ARCHIV FÜR SOZIALGESCHICHTE
DEKORATION

Archiv für Sozialgeschichte
Band XLVI/ 2006 - Zusammenfassungen


Sabine Mecking

Zwischen Planungseuphorie und Identitätskrise. Die kommunale Neugliederung in Nordrhein-Westfalen am Beispiel von Stadt und Landkreis Bielefeld

Die kommunale Neugliederung der späten 1960er und frühen 1970er Jahre hat wie kaum eine andere Reform in der Geschichte der Bundesrepublik die innenpolitische Diskussion beschäftigt. Wurden in allen Flächenländern der Bundesrepublik Gebiets- und Funktionalreformen durchgeführt, so veränderte sich die kommunale Landkarte Nordrhein-Westfalens besonders nachhaltig.
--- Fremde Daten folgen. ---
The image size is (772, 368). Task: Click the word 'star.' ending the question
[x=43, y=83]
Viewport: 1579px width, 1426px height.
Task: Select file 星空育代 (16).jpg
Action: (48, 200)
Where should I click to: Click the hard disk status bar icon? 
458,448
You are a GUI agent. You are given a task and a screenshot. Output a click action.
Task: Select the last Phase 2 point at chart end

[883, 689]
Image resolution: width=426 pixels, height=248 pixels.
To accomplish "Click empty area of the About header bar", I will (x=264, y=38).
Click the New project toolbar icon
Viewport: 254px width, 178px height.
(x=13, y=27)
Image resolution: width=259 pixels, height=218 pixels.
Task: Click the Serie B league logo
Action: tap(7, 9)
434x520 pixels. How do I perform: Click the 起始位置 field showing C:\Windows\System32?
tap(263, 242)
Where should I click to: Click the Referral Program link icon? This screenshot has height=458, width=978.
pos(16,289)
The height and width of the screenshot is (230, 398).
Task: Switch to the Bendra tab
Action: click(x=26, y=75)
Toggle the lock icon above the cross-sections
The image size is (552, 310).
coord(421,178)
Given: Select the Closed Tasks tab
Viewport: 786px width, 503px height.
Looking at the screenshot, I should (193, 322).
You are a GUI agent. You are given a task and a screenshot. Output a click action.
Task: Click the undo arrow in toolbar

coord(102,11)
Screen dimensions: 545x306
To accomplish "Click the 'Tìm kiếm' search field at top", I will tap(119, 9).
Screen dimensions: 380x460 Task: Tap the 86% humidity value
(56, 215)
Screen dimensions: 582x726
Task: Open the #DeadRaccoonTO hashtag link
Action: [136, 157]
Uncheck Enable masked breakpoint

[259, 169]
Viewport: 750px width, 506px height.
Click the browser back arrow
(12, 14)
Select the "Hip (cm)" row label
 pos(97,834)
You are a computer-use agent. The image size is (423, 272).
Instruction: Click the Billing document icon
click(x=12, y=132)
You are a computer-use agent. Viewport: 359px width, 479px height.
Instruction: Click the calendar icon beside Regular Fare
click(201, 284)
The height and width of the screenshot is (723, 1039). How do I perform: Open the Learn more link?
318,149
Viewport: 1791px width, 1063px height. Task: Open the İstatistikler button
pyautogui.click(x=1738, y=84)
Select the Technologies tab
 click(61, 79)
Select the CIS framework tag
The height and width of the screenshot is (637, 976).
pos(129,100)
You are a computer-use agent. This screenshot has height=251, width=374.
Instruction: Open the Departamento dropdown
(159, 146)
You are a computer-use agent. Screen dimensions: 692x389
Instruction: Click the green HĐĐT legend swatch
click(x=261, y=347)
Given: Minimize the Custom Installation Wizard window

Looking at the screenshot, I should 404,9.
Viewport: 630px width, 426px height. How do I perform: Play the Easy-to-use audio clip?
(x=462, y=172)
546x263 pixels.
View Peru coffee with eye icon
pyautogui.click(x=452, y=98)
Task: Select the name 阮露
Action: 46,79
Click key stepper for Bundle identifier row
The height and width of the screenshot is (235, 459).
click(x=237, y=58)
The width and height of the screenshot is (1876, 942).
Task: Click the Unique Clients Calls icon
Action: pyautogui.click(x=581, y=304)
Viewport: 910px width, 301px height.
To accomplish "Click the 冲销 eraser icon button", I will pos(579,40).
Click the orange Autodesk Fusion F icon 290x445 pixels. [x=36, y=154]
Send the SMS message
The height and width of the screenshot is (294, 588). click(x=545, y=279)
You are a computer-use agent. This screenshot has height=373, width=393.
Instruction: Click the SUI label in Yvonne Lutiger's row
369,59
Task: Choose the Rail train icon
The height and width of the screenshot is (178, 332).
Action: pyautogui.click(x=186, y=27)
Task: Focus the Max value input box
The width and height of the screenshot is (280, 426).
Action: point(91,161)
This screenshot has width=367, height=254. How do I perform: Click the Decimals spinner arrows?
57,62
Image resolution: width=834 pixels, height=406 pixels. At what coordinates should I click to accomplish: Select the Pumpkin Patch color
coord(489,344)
Die Reformdiskussion war durch den zeitgenössischen Glauben an eine höhere Verwaltungseffizienz und bessere Daseinsvorsorge durch die Schaffung von größeren Verwaltungs- und Planungseinheiten geprägt. Bestand über die Notwendigkeit einer kommunalen Gebietsreform in Wissenschaft, Politik, Verwaltung und Gesellschaft weitgehend Einigkeit, so lassen sich vor Ort fast überall Widerstände gegen einzelne Neuordnungsmaßnahmen feststellen. In der Auseinandersetzung wurden den funktionalen, auf Verbesserung der Effektivität der Verwaltung gerichteten Maßstäben historisch gewachsene, traditionell oder wirtschaftlich begründete Gegebenheiten und lokale Besonderheiten entgegengehalten. Als frühem Reformbeispiel kam dabei der Neuordnung der Stadt und des Landkreises Bielefeld gewissermaßen Modellcharakter für die sukzessiv durchgeführte Neugliederung des Landes zu. Zahlreiche Kommunen des Landkreises hatten bereits im Vorfeld der Neuordnung Gebietsänderungsverträge mit der Stadt Bielefeld abgeschlossen. Zwar wehrte sich der Landkreis gegen seine Auflösung und taten sich einige Umlandgemeinden mit dem Verlust der Selbständigkeit schwer. Die Debatten und Auseinandersetzungen zur Neuordnung verliefen aber überwiegend innerhalb der verfassten kommunalen Gremien. Ein in weiten Kreisen der Bevölkerung vorzufindendes und auf verschiedenen Säulen der lokalen Gesellschaft fußendes bürgerliches Engagement gegen die Gebietsreform wie bei der späteren Neuordnung im Ruhrgebiet ließ sich in Bielefeld nicht konstatieren. Ein aktives Einbeziehen der Bevölkerung durch Bürgerbefragungen wurde zum Teil sogar mit Verweis auf die vollzogene Entscheidungsfindung im Rat ausdrücklich abgelehnt. Die Ausgestaltung der konkreten Neuordnungsmodalitäten vor Ort basierte letztlich sehr viel mehr auf vertraglicher Verhandlung als auf einschüchternder Expansionspolitik.